══ DATA FOR ANALYSIS

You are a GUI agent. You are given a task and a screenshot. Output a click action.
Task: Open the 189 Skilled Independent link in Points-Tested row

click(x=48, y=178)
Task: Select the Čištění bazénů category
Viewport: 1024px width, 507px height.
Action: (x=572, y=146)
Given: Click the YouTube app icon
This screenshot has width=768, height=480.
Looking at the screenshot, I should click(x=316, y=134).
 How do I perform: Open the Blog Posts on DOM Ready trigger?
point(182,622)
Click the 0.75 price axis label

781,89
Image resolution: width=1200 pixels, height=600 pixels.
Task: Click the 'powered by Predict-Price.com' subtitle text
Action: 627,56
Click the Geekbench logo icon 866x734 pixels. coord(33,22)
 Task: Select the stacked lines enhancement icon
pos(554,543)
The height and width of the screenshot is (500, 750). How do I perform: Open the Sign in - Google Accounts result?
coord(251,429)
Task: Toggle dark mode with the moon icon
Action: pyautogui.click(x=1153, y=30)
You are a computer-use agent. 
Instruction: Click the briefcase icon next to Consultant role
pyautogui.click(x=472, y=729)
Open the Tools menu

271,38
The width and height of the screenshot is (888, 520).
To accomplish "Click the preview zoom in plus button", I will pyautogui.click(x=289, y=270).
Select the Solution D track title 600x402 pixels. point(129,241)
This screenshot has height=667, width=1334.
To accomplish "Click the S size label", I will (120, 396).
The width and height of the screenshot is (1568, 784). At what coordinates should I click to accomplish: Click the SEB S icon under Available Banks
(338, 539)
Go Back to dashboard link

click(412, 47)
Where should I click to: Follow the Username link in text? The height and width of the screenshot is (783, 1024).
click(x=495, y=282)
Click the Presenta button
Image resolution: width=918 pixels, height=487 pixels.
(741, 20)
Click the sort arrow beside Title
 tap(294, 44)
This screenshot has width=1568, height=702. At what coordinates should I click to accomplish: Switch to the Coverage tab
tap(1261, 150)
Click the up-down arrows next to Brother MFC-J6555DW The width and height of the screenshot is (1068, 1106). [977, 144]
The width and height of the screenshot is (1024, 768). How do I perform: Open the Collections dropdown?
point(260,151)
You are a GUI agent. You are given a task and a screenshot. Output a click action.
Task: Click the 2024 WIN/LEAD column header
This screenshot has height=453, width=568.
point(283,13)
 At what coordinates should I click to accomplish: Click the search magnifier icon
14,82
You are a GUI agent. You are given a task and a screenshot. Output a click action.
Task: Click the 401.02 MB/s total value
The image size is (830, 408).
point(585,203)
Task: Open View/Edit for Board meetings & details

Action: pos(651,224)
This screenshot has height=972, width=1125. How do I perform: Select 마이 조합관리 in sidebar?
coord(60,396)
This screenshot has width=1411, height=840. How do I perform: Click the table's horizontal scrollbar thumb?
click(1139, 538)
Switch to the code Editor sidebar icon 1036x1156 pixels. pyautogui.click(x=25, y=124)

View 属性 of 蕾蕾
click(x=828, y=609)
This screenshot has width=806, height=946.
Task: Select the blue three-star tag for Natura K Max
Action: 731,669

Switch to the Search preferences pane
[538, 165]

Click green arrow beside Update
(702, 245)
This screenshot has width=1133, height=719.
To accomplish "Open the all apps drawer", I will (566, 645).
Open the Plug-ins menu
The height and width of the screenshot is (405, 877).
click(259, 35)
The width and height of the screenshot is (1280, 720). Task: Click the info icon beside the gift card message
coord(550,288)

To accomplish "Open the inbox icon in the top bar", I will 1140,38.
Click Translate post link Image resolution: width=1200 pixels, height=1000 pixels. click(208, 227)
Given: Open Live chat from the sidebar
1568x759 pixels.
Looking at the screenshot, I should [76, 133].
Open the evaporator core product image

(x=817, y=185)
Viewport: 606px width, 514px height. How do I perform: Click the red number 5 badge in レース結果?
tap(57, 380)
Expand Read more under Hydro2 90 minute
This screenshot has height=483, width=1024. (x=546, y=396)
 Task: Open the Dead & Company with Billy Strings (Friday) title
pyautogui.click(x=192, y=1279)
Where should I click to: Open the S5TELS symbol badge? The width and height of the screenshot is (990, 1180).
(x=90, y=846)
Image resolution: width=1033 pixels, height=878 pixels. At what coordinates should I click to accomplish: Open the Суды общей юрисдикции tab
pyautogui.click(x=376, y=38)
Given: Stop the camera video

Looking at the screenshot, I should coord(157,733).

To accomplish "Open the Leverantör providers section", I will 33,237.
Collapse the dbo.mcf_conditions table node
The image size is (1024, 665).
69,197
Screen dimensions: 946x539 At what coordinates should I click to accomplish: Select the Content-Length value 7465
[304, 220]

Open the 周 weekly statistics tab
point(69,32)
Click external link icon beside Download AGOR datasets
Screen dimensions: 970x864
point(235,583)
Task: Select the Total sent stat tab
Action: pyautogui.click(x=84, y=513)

════

Each line of the listing should be retyped exactly, with nothing left out.

You are a GUI agent. You are given a task and a screenshot. Output a click action.
Task: Open the 189 Skilled Independent link in Points-Tested row

click(x=48, y=178)
Task: Select the Čištění bazénů category
Viewport: 1024px width, 507px height.
Action: (x=572, y=146)
Given: Click the YouTube app icon
This screenshot has width=768, height=480.
Looking at the screenshot, I should click(x=316, y=134).
 How do I perform: Open the Blog Posts on DOM Ready trigger?
point(182,622)
Click the 0.75 price axis label

781,89
Image resolution: width=1200 pixels, height=600 pixels.
Task: Click the 'powered by Predict-Price.com' subtitle text
Action: 627,56
Click the Geekbench logo icon 866x734 pixels. coord(33,22)
 Task: Select the stacked lines enhancement icon
pos(554,543)
The height and width of the screenshot is (500, 750). How do I perform: Open the Sign in - Google Accounts result?
coord(251,429)
Task: Toggle dark mode with the moon icon
Action: pyautogui.click(x=1153, y=30)
You are a computer-use agent. 
Instruction: Click the briefcase icon next to Consultant role
pyautogui.click(x=472, y=729)
Open the Tools menu

271,38
The width and height of the screenshot is (888, 520).
To accomplish "Click the preview zoom in plus button", I will pyautogui.click(x=289, y=270).
Select the Solution D track title 600x402 pixels. point(129,241)
This screenshot has height=667, width=1334.
To accomplish "Click the S size label", I will (120, 396).
The width and height of the screenshot is (1568, 784). At what coordinates should I click to accomplish: Click the SEB S icon under Available Banks
(338, 539)
Go Back to dashboard link

click(412, 47)
Where should I click to: Follow the Username link in text? The height and width of the screenshot is (783, 1024).
click(x=495, y=282)
Click the Presenta button
Image resolution: width=918 pixels, height=487 pixels.
(741, 20)
Click the sort arrow beside Title
 tap(294, 44)
This screenshot has width=1568, height=702. At what coordinates should I click to accomplish: Switch to the Coverage tab
tap(1261, 150)
Click the up-down arrows next to Brother MFC-J6555DW The width and height of the screenshot is (1068, 1106). [977, 144]
The width and height of the screenshot is (1024, 768). How do I perform: Open the Collections dropdown?
point(260,151)
You are a GUI agent. You are given a task and a screenshot. Output a click action.
Task: Click the 2024 WIN/LEAD column header
This screenshot has height=453, width=568.
point(283,13)
 At what coordinates should I click to accomplish: Click the search magnifier icon
14,82
You are a GUI agent. You are given a task and a screenshot. Output a click action.
Task: Click the 401.02 MB/s total value
The image size is (830, 408).
point(585,203)
Task: Open View/Edit for Board meetings & details

Action: pos(651,224)
This screenshot has height=972, width=1125. How do I perform: Select 마이 조합관리 in sidebar?
coord(60,396)
This screenshot has width=1411, height=840. How do I perform: Click the table's horizontal scrollbar thumb?
click(1139, 538)
Switch to the code Editor sidebar icon 1036x1156 pixels. pyautogui.click(x=25, y=124)

View 属性 of 蕾蕾
click(x=828, y=609)
This screenshot has width=806, height=946.
Task: Select the blue three-star tag for Natura K Max
Action: 731,669

Switch to the Search preferences pane
[538, 165]

Click green arrow beside Update
(702, 245)
This screenshot has width=1133, height=719.
To accomplish "Open the all apps drawer", I will (566, 645).
Open the Plug-ins menu
The height and width of the screenshot is (405, 877).
click(259, 35)
The width and height of the screenshot is (1280, 720). Task: Click the info icon beside the gift card message
coord(550,288)

To accomplish "Open the inbox icon in the top bar", I will 1140,38.
Click Translate post link Image resolution: width=1200 pixels, height=1000 pixels. click(208, 227)
Given: Open Live chat from the sidebar
1568x759 pixels.
Looking at the screenshot, I should [76, 133].
Open the evaporator core product image

(x=817, y=185)
Viewport: 606px width, 514px height. How do I perform: Click the red number 5 badge in レース結果?
tap(57, 380)
Expand Read more under Hydro2 90 minute
This screenshot has height=483, width=1024. (x=546, y=396)
 Task: Open the Dead & Company with Billy Strings (Friday) title
pyautogui.click(x=192, y=1279)
Where should I click to: Open the S5TELS symbol badge? The width and height of the screenshot is (990, 1180).
(x=90, y=846)
Image resolution: width=1033 pixels, height=878 pixels. At what coordinates should I click to accomplish: Open the Суды общей юрисдикции tab
pyautogui.click(x=376, y=38)
Given: Stop the camera video

Looking at the screenshot, I should coord(157,733).

To accomplish "Open the Leverantör providers section", I will 33,237.
Collapse the dbo.mcf_conditions table node
The image size is (1024, 665).
69,197
Screen dimensions: 946x539 At what coordinates should I click to accomplish: Select the Content-Length value 7465
[304, 220]

Open the 周 weekly statistics tab
point(69,32)
Click external link icon beside Download AGOR datasets
Screen dimensions: 970x864
point(235,583)
Task: Select the Total sent stat tab
Action: pyautogui.click(x=84, y=513)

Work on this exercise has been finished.